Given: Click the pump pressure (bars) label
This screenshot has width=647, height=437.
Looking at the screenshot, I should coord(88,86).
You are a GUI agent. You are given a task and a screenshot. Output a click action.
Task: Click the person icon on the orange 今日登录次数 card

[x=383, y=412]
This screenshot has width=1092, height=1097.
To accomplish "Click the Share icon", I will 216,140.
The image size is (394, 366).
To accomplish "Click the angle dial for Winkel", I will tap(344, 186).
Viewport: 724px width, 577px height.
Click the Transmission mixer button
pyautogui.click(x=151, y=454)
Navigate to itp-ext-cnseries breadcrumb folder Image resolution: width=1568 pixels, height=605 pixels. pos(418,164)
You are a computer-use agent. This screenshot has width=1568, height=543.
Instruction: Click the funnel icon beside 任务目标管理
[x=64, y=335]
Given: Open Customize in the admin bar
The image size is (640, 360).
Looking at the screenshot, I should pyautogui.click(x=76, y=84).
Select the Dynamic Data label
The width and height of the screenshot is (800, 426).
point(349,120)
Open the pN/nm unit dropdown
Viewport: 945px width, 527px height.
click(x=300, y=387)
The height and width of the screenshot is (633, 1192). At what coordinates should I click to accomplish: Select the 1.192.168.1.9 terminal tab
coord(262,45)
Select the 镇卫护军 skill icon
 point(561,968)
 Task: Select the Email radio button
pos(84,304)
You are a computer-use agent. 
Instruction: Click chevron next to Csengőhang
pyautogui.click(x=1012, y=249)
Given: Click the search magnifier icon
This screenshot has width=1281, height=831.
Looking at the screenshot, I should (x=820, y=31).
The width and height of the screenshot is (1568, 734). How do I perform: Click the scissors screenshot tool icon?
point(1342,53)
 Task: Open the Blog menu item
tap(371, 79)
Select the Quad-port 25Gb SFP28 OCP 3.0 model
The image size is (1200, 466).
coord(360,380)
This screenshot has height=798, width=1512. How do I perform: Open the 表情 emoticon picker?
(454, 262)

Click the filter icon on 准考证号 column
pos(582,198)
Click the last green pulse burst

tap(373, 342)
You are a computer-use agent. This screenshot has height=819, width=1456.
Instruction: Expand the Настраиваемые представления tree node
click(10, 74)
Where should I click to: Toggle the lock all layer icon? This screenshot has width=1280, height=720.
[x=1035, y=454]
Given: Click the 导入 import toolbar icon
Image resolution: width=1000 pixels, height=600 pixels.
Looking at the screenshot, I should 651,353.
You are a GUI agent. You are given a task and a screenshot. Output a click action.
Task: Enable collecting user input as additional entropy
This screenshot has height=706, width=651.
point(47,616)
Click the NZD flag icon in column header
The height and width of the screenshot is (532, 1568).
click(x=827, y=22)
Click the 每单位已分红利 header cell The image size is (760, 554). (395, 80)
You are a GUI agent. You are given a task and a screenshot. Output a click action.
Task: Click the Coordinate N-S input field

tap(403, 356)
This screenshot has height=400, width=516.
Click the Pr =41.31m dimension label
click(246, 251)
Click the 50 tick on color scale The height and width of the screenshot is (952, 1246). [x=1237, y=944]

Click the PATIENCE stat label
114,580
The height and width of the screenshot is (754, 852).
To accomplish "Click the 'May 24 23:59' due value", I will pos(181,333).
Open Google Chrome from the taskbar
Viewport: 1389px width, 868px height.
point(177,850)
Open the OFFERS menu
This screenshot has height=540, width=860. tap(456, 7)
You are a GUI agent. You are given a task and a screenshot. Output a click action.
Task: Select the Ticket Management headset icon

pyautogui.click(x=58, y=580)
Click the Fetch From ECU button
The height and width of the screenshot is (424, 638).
___
TASK OBJECTIVE: Looking at the records above, how many lines include "computer"? Please give the number and nothing more.

SOLUTION TO THIS PROBLEM: 3